[Articolo]
--

L’art. 111 della Costituzione, fissa alcuni principi tipici del modello processuale accusatorio, tra cui la formazione della prova nel contraddittorio delle parti e la parità in ogni stato e grado del procedimento riconosciuta ad accusa e difesa. L’esame incrociato dei testimoni, dei periti, dei consulenti tecnici rappresenta un aspetto importante del dibattimento.

Indice:

  1. Il dibattimento del sistema accusatorio
  2. La prova testimoniale
  3. La cross examination e l’esame dei consulenti

1. Il dibattimento del sistema accusatorio

L’attuazione dei caratteri del sistema accusatorio, cui fa riferimento l’art. 2 comma 1 della legge delega del 1987 per l’emanazione dell’attuale codice di rito, è fondamentale nel momento principale dell’intero procedimento penale, ovverosia a dibattimento. La Costituzione, in particolare con l’art. 111, fissa alcuni principi tipici del modello processuale accusatorio, tra cui la formazione della prova nel contraddittorio delle parti e la parità in ogni stato e grado del procedimento riconosciuta ad accusa e difesa, oltre all’oralità quale modalità principale di escussione della prova.

--

[Dati forniti]
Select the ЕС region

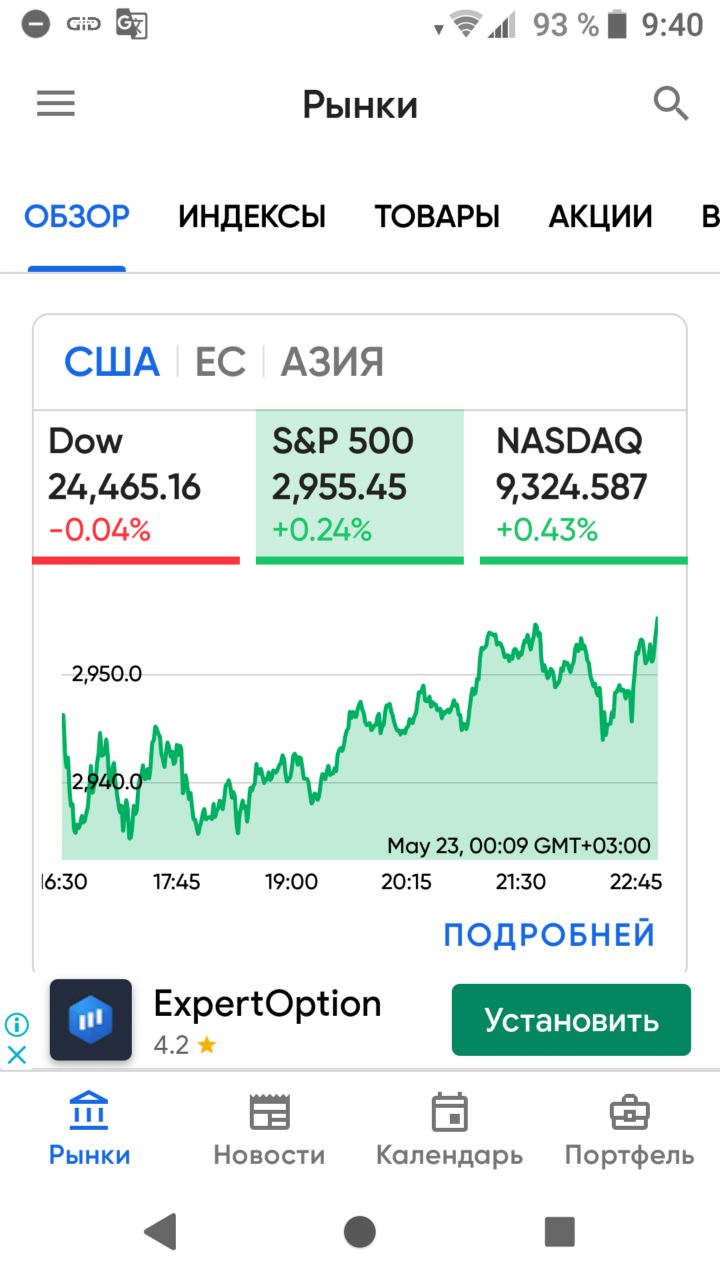tap(220, 362)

--

[Lavoro da svolgere] Riscrivi il passo dell'articolo sul dibattimento accusatorio che si apre con le parole contenenti "L’attuazione dei caratteri" e si chiude con "escussione della prova.", sostituendo "codice di rito" con "codice di procedura penale". Per rispondere basati unicamente sull'articolo e non sul materiale.

[Risposta al compito]
L’attuazione dei caratteri del sistema accusatorio, cui fa riferimento l’art. 2 comma 1 della legge delega del 1987 per l’emanazione dell’attuale codice di procedura penale, è fondamentale nel momento principale dell’intero procedimento penale, ovverosia a dibattimento. La Costituzione, in particolare con l’art. 111, fissa alcuni principi tipici del modello processuale accusatorio, tra cui la formazione della prova nel contraddittorio delle parti e la parità in ogni stato e grado del procedimento riconosciuta ad accusa e difesa, oltre all’oralità quale modalità principale di escussione della prova.